A large number of firms are still reporting a 50% failure rate for AI projects, pointing to the lack of unrealistic expectations and AI skills as the two main roadblocks. In such a rapidly growing market, the adoption of AI needs a clear plan to overcome these challenges.  

Whether it’s through the growing AI investment – which is expected to skyrocket to $98bn by 2023 – or the fact that AI projects are set to double over the upcoming year, organizations are improving efficiency, performance, and analytics capabilities with the support of AI to solve real-world problems faster. McKinsey found that in two-thirds of the use cases, AI – specifically deep learning – improved performance beyond that provided by other technologies.

Below are the steps to ensure the smooth and successful implementation of AI.

Step 1- Identifying a clear and appropriate use case

One of the most common slip-ups while adopting AI is rushing into deployment, which turns to be costly, wasting time and money on ill-planned projects. Ernst & Young (EY) found that 48% of C-suite think and acknowledge a lack of managerial understanding and sponsorship as the main reason behind slowing the AI adoption. Businesses should identify the areas benefitting from the efficiency, analytics, and performance that AI has to offer, setting clear targets for the project from the offset stage itself.

Step 2: Making the company data AI-ready

Without high-quality data, the risk of failure is much higher, and organizations could end up strategizing based on biased, inaccurate, or unintelligible insights.

Organizations need to review the relevant data sets for each project, ensuring that everything from tabular data to image, audio, and unstructured text can be processed, stored, categorized, and labeled effectively and securely.

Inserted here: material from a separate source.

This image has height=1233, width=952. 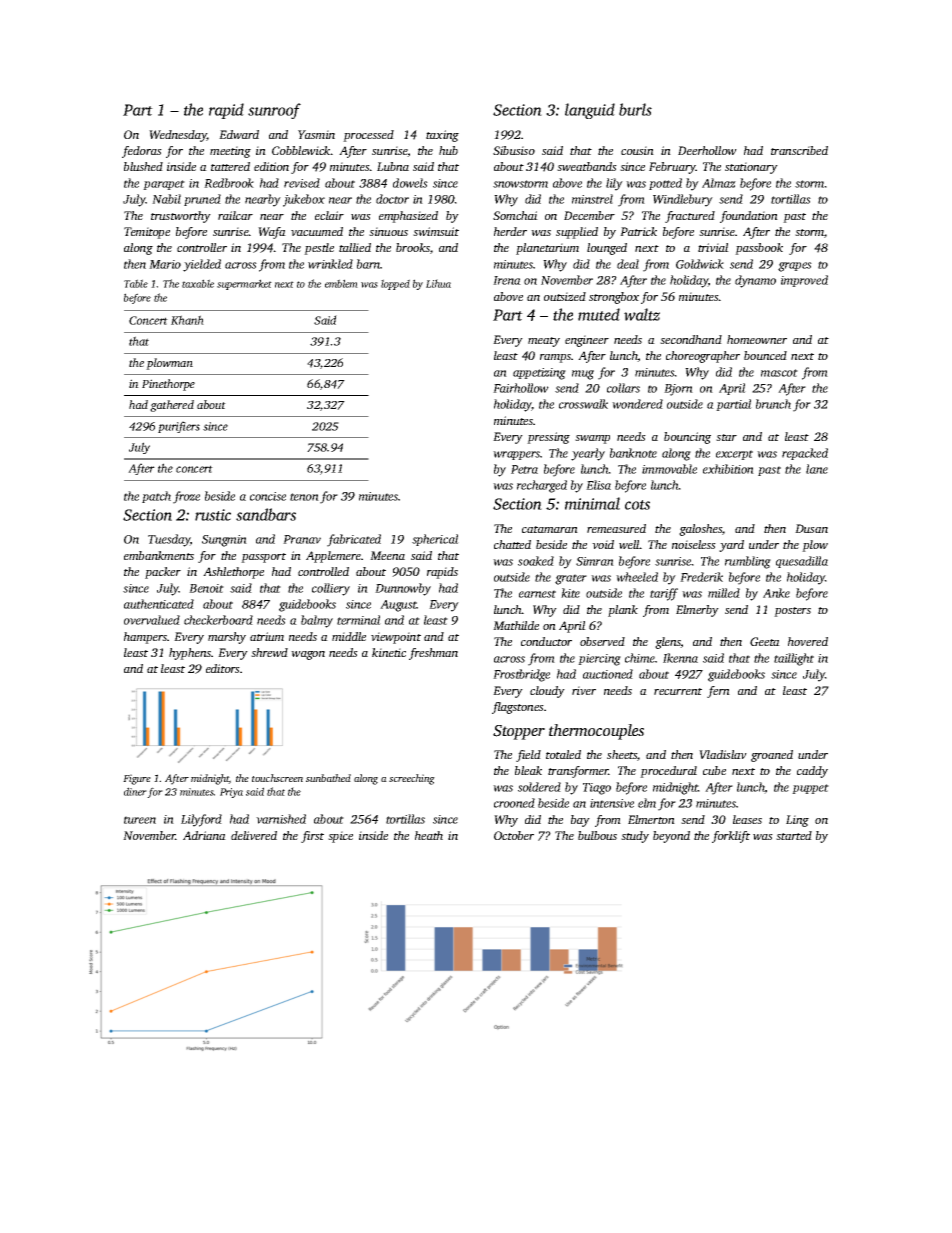 I want to click on banknote, so click(x=633, y=453).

Additionally, IT needs to ensure the required data can be continually collected and fed into AI models so that data sets remain relevant, with trends and models continuing to improve their outputs as time passes. If the business doesn’t have these capabilities and can’t store and categorize data effectively, this needs to be fixed before starting an AI project.

Step 3: Offset the talent gap by training and empowering the workforce

LinkedIn reported a shortage of 151,717 data scientists in the U.S alone in 2018, indicating that the demand continues to rise as skills gaps widen. Not only is this a problem for businesses, but it also indicates a slowing down of the overall progress of AI development.

To get more people using AI, organizations must find ways to reduce the learning curve. This can be simplified through partnerships with AI experts, or by using a platform to remove the underlying complexity for more challenging types of AI like deep learning. By automating workflows and creating a visual development environment, organizations can reduce the skills gap by enabling more developers, junior data scientists, and domain experts to run and operationalize highly complex projects. This will mitigate the pressure and move AI projects from concept to production much faster, increasing their chances of success.

Step 4: Operationalize AI to accelerate the AI goals

Even once organizations have a working AI model, the project needs to be operational before it gets deployed in the business. This pushes the need for AI projects to be auditable, scalable and efficient enough to function in today’s business environment, where regulatory requirements, cross-departmental collaboration, and scalability remain vital. Creating custom algorithms requires a massive amount of time, money, and resource to overcome departmental IT silos.

Instead, organizations need to seek out the right partnerships so that the technology can be deployed smartly, easing common pain points and increasing the chance of project success. The AI industry is booming, and firms are set on reaping the benefits, but success isn’t assured until the implementation process is managed smartly. If they don’t, a golden opportunity may pass them by.